◆ Task goal
All lines from the one that has "This screenshot has height=675, width=1200." onward to the end of the records below are to be returned exactly; pictures are to be skipped.

◆ Available data
--*--

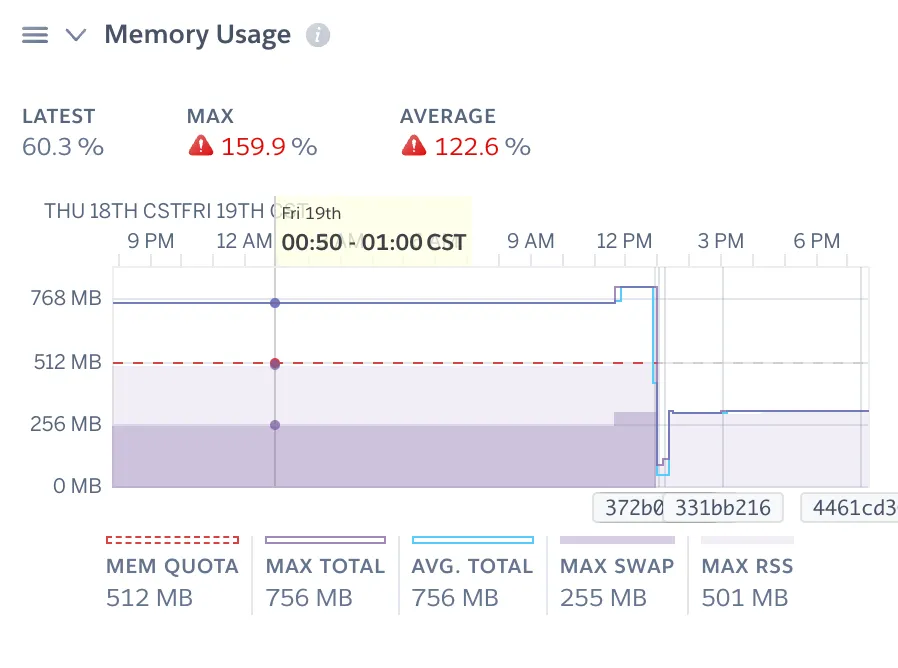Click the AVERAGE warning triangle icon
This screenshot has height=668, width=898.
pos(414,147)
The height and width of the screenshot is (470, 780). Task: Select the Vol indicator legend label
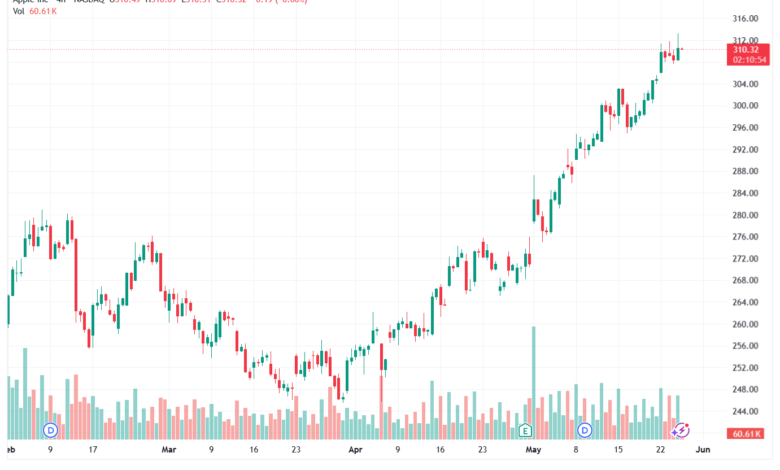tap(18, 11)
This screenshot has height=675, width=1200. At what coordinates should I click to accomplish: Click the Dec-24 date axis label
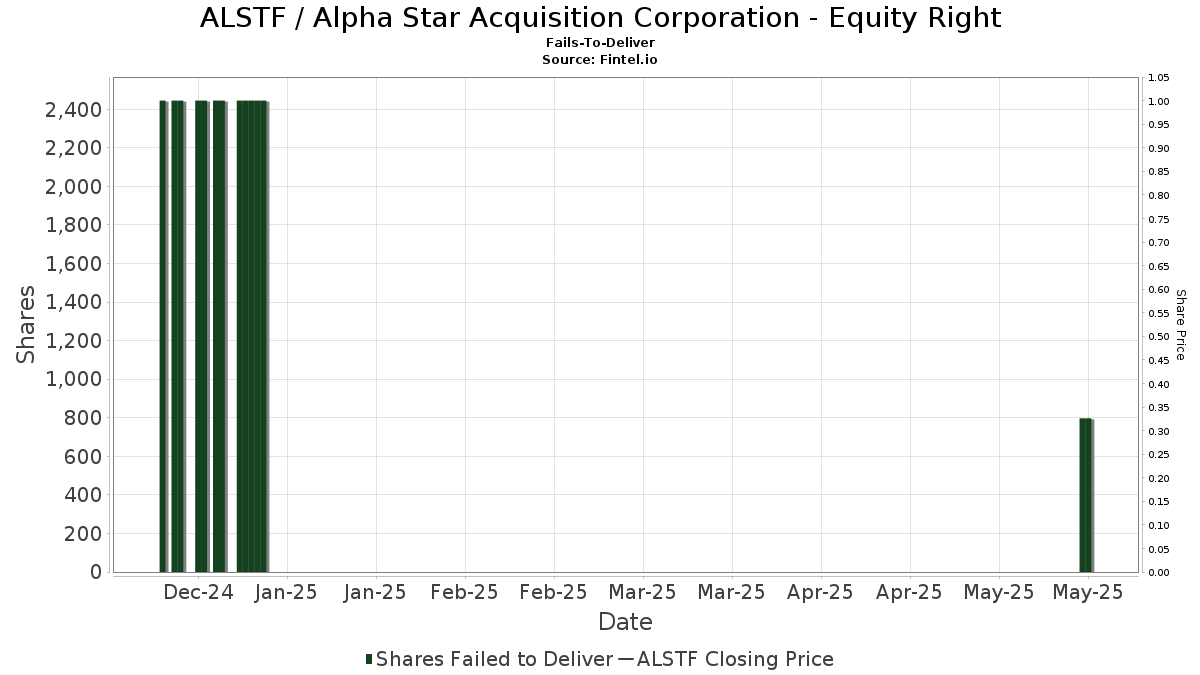(198, 592)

--*--

◆ Written response
This screenshot has height=675, width=1200. At what coordinates should I click to accomplish: Click the Dec-24 date axis label
(198, 592)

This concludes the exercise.